Some Democrats are resigned, if not content, to all but give up since white men are a shrinking share of the electorate, while the expanding ranks of single women and Latino, African-American and young voters strongly favor Democrats.

But while that gives Democrats the edge in picking presidents, it hurts them in midterm elections because so many of their supporters skip voting in nonpresidential years, leaving a whiter, older and less female electorate that favors Republicans.

The midterm drop-off of Democrats’ core supporters “has reached historic levels,” Ruy Teixeira and John Halpin, analysts at the left-leaning Center for American Progress, wrote after the election.

When combined with white men’s overwhelming support for Republicans, the outcome, as on Tuesday, is Democrats’ defeat. In North Carolina, Colorado and Iowa — states where Democrats lost Senate seats after campaigns that emphasized abortion rights, birth control coverage and pay equity for women — support from female voters was disappointing, and swamped by men’s margins for the Republicans.

In North Carolina, where more than a third of voters were white men, Senator Kay Hagan lost their votes by 42 points, 27 percent to 69 percent, exit polls showed.

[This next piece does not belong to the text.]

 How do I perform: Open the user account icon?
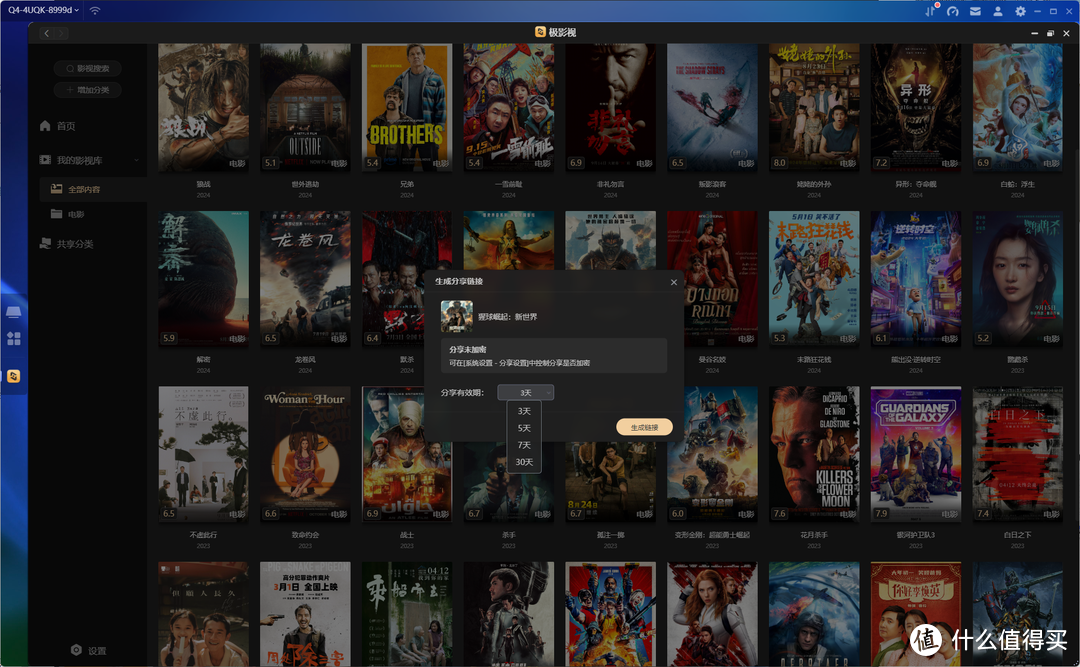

Senator Mary L. Landrieu got support from just 15 percent of white men who voted in Louisiana’s multicandidate contest, a result that helps explain why she is considered likely to lose a Dec. 6 runoff election against the Republican Bill Cassidy.
Yeah, well, I guess all that emerging Democrat majority palaver was just a bunch of crap all along. Brain-dead leftists have been marinating in the hope-and-change myths for so long now that the reality is coming as really quite a shock. Whites are still 75 percent of the midterm voting population. It's going to be quite a few more election cycles until all the so-called "old, racist white people" die off. Meanwhile, the Democrat-uterus losers can't even hold onto their numbers among Latinos, women, and Millennials.

But keep reading, in any case.

It's been a great week. A freakin' great week.